Almost four years after Glenda Sue Jones was killed, the Scott County sheriff has charged a Jefferson County man in connection with her death.
Nicholas Willinger, 30, of Jefferson County, was charged with murder Friday, Scott County Sheriff Tony Hampton said Saturday. Willinger is also charged with first-degree robbery, burglary and probation violation. He was being held at the Scott County Detention Center on Saturday night on a $500,000 full cash bond. Willinger is scheduled to be arraigned at 1 p.m. Tuesday.
Jones, a former Scott County bus driver, was found dead in her Sadieville home Feb. 4, 2010. The county coroner found that she died of blunt-force trauma to the head.
The investigation is ongoing, police said.
A vigil for Jones on Saturday, held yearly since her death, allowed about 100 relatives and friends at the Central Church of God in Georgetown to express their thoughts about Willinger's arrest. Scott County sheriff's deputies also attended the vigil.
Balloons were released in Jones' memory, accompanied by a rendition of Amazing Grace — Jones' favorite song.
"Every emotion in your body just clicks," said Jones' daughter Gail Jones, who was told about the arrest Friday night. "From joy, because we got him. To tears, because we don't have her back."
Gail Jones said her mother's relatives and friends do not know Willinger, and she said dots still need to be connected.
"Every day for the last four years I have relived that day," she said. "I'm like, 'Maybe this is what happened. OK, I was wrong. Maybe this is what happened.' Now this is a total shock."
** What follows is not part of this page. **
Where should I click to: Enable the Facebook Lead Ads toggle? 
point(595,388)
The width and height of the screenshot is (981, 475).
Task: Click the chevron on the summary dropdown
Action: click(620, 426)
Bobbi Craig, Jones' granddaughter, said Willinger's arrest hasn't brought closure, but "this is the first step."
"The grieving is not going to stop," she said. "We're very grateful for all the work everyone has done to bring somebody in and have somebody off the street who is capable of doing something like this."
Glenda Sue Jones was nicknamed "Red" because of her red hair and drove Scott County buses for more than 20 years, until she retired in 2008. At night she worked on a tobacco farm, Craig said.
Andrea Price, a student who rode on Jones' bus and Craig's best friend, said Jones "totally loved everyone on that bus."
Craig said she lived with her grandmother all of her life and remembers her big blue eyes with a bigger smile.
"She was a whole lot more than a grandmother," she said. "She taught me to work for what you want. To always laugh. A sense of humor is always important — and kindness."